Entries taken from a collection
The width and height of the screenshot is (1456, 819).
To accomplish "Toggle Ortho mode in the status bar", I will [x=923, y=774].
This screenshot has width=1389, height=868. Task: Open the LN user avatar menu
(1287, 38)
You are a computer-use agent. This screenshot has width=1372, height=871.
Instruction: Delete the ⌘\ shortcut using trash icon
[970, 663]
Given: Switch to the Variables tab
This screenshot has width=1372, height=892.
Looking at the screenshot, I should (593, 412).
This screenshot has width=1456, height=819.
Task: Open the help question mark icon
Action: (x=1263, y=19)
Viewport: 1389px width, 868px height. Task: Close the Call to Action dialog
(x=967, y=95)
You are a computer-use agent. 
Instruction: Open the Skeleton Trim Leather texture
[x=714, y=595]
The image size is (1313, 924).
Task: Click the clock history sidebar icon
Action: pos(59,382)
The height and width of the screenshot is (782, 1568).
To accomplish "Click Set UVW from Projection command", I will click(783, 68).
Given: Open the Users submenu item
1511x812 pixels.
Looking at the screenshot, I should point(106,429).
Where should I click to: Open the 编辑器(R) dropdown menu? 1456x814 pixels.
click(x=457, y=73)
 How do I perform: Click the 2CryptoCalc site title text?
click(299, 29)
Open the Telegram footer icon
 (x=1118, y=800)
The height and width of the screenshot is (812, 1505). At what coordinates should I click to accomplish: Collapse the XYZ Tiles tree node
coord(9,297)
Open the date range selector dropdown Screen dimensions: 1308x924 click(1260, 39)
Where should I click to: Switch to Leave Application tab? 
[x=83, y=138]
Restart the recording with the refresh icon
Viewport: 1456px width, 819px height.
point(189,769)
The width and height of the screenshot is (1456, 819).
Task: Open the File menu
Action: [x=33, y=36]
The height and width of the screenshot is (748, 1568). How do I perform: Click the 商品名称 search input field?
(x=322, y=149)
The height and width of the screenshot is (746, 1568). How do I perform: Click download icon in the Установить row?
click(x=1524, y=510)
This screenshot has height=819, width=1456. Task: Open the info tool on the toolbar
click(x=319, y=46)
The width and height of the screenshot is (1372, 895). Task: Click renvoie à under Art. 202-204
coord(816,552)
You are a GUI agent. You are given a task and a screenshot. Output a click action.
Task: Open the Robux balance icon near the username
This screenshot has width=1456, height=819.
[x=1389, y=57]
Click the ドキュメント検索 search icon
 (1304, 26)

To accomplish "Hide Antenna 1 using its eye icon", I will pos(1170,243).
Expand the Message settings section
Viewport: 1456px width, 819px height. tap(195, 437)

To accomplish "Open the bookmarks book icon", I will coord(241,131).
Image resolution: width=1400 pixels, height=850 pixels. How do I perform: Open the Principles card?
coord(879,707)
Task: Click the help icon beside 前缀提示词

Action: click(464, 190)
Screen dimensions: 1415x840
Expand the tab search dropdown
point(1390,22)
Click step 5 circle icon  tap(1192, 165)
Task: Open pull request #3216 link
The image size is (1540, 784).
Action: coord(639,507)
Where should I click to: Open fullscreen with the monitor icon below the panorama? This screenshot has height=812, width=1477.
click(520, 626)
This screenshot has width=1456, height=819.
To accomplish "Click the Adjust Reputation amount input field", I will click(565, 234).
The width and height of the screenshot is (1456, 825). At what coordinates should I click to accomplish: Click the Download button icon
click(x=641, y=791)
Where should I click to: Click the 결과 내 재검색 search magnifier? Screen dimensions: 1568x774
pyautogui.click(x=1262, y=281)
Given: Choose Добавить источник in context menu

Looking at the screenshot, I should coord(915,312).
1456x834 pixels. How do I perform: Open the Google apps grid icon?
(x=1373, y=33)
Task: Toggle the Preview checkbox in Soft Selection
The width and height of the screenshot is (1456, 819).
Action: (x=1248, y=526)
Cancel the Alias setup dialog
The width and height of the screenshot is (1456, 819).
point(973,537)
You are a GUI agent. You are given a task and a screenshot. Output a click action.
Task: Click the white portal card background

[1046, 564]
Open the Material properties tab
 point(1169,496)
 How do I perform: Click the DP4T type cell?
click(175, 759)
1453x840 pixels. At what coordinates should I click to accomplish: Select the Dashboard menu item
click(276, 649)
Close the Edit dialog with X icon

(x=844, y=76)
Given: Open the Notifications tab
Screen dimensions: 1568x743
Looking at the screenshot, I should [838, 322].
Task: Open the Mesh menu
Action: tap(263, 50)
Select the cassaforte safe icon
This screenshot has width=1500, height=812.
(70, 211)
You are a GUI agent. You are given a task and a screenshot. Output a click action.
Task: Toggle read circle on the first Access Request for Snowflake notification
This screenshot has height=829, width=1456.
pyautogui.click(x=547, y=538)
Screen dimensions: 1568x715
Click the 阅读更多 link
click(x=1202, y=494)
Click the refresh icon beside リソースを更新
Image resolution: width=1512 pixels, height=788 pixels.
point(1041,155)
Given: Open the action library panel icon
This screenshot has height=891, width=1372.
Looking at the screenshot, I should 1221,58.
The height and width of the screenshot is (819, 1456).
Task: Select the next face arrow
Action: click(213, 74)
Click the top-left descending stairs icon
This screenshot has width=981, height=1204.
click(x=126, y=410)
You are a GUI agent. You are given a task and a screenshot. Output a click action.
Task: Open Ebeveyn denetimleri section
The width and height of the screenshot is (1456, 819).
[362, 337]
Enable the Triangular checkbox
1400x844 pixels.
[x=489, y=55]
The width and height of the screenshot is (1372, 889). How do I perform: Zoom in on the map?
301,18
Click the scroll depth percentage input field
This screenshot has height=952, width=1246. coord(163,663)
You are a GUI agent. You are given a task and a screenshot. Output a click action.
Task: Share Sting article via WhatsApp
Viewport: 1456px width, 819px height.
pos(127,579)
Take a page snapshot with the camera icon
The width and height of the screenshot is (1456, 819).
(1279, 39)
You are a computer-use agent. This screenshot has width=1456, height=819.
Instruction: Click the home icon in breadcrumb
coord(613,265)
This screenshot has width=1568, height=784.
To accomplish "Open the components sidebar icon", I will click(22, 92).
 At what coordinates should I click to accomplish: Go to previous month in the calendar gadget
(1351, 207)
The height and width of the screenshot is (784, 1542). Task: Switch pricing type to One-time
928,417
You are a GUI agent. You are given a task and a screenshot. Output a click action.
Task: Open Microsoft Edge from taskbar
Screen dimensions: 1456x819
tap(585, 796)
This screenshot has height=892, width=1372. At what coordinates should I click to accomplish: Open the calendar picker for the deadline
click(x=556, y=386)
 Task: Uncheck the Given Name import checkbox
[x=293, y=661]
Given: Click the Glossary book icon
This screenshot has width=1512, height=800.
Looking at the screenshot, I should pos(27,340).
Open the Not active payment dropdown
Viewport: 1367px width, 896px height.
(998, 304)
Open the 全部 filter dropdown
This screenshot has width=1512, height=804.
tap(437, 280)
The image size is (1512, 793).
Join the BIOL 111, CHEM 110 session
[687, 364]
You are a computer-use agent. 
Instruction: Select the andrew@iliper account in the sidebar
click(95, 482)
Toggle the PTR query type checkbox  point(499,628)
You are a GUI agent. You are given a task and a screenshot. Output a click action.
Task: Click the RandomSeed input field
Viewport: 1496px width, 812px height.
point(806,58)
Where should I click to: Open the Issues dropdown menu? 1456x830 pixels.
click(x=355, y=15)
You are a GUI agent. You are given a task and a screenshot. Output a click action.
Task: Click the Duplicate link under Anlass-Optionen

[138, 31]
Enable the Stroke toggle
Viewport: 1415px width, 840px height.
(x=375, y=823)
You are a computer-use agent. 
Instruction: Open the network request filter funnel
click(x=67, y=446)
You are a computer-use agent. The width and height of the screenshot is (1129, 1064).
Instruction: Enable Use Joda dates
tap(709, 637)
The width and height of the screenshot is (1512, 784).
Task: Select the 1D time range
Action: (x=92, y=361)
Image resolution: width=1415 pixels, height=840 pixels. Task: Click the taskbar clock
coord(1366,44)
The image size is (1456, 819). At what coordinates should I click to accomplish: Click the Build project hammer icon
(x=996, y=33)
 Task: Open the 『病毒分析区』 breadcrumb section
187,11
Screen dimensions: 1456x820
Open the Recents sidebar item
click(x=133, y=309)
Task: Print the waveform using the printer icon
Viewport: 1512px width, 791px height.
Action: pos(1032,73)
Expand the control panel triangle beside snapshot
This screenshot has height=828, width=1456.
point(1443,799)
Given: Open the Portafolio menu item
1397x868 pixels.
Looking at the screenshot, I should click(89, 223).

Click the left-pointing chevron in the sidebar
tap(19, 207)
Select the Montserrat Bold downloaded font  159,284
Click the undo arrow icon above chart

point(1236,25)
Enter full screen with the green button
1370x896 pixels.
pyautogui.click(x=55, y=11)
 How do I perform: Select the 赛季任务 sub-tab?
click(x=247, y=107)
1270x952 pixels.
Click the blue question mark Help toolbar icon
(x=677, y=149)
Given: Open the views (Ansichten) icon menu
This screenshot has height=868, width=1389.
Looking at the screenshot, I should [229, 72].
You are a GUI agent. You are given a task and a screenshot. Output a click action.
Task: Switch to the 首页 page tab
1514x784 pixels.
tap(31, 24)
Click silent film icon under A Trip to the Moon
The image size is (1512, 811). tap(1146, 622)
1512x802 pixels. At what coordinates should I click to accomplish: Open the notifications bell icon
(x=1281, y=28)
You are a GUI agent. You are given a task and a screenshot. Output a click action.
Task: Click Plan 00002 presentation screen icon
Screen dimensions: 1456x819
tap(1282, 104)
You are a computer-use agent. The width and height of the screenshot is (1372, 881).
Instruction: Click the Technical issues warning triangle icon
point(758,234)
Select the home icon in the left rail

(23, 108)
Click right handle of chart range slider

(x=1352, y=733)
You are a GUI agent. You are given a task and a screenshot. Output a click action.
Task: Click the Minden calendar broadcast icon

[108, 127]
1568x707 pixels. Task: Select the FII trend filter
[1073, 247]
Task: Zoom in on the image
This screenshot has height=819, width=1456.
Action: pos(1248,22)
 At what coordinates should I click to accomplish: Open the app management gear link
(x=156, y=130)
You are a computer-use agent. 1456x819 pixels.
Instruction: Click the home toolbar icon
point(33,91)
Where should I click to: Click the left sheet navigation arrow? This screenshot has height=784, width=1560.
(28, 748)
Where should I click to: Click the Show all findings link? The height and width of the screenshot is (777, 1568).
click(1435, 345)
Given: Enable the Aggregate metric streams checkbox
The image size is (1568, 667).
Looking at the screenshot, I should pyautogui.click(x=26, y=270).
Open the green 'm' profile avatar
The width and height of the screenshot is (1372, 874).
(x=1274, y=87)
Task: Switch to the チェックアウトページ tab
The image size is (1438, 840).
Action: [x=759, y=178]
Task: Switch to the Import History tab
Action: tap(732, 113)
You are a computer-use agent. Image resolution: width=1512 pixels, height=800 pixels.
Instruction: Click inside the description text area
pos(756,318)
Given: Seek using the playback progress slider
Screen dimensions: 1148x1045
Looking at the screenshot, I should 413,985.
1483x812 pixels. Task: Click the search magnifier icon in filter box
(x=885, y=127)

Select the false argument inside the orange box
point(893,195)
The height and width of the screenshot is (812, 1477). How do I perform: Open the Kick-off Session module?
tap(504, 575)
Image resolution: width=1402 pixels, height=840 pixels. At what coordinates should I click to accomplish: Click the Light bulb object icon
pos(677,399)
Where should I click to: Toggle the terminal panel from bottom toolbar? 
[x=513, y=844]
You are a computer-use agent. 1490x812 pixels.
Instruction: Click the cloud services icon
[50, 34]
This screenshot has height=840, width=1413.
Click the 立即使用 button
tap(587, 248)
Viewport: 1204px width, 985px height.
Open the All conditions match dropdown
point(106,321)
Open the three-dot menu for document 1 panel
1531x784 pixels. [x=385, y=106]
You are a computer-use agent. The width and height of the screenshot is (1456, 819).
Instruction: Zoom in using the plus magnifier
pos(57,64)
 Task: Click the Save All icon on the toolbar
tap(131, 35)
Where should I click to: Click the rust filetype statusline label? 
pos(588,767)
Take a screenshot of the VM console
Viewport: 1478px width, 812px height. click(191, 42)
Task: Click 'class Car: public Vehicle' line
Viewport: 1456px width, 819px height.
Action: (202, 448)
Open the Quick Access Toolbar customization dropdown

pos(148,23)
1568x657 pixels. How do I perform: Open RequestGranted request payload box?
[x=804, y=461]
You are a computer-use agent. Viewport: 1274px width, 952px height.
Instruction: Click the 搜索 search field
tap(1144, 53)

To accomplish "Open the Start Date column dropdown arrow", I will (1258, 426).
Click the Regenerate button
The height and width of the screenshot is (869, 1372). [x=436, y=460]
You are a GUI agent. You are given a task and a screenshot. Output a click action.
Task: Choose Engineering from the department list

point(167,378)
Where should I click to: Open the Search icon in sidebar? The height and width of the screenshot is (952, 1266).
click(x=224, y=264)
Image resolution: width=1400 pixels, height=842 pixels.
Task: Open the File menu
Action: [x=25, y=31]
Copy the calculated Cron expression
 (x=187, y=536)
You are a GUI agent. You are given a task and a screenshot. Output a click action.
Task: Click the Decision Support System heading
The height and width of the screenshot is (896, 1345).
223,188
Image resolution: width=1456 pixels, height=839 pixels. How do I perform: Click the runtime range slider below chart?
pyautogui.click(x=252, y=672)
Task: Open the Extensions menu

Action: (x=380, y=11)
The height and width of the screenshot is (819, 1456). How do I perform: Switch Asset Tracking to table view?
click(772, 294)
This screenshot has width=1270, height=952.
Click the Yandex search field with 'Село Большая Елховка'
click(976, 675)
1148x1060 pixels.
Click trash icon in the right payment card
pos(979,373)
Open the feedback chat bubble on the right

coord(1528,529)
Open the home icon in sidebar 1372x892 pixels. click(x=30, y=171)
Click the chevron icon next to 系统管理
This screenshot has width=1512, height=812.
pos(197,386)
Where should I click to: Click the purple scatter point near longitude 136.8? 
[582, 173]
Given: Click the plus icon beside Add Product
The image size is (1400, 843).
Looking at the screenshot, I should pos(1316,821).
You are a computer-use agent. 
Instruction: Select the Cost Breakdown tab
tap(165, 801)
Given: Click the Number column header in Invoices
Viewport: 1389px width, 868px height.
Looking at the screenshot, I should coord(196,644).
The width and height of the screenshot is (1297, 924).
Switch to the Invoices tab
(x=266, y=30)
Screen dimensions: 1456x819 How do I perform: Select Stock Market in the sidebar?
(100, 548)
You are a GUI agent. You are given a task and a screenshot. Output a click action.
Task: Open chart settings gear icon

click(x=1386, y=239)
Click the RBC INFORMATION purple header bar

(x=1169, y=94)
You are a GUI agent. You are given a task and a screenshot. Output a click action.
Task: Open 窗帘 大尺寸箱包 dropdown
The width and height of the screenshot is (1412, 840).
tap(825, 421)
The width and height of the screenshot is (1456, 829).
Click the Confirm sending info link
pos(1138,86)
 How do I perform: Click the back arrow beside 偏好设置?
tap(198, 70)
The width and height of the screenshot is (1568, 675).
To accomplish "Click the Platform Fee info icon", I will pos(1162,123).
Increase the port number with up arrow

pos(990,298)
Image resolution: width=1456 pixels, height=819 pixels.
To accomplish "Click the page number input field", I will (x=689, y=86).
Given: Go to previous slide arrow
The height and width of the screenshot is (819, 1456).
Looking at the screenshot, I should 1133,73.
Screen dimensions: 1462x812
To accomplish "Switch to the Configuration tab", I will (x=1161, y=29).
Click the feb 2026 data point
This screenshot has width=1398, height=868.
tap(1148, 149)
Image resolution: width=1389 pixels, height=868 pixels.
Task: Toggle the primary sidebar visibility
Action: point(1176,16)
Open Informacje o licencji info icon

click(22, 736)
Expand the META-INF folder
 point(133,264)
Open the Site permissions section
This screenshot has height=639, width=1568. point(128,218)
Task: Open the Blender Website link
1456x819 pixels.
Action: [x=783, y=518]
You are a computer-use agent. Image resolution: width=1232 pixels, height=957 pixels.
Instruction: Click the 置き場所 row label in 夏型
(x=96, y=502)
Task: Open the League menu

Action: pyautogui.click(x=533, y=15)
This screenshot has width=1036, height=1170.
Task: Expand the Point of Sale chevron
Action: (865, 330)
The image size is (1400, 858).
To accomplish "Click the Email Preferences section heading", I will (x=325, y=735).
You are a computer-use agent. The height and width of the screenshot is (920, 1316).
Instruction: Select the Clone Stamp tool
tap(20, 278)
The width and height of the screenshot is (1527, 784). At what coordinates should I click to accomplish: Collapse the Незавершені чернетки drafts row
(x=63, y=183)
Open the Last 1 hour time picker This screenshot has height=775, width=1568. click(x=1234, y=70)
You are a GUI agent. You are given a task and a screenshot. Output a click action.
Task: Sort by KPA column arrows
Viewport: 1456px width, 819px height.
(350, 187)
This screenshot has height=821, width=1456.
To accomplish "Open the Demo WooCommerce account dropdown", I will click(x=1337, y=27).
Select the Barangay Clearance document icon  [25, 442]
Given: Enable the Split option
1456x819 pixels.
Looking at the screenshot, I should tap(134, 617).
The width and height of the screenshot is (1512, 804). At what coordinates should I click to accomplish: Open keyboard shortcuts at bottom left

● **PROMPT**
Your reply should be a single number: the count of lines above that contain the word "page".

● **OUTPUT**
3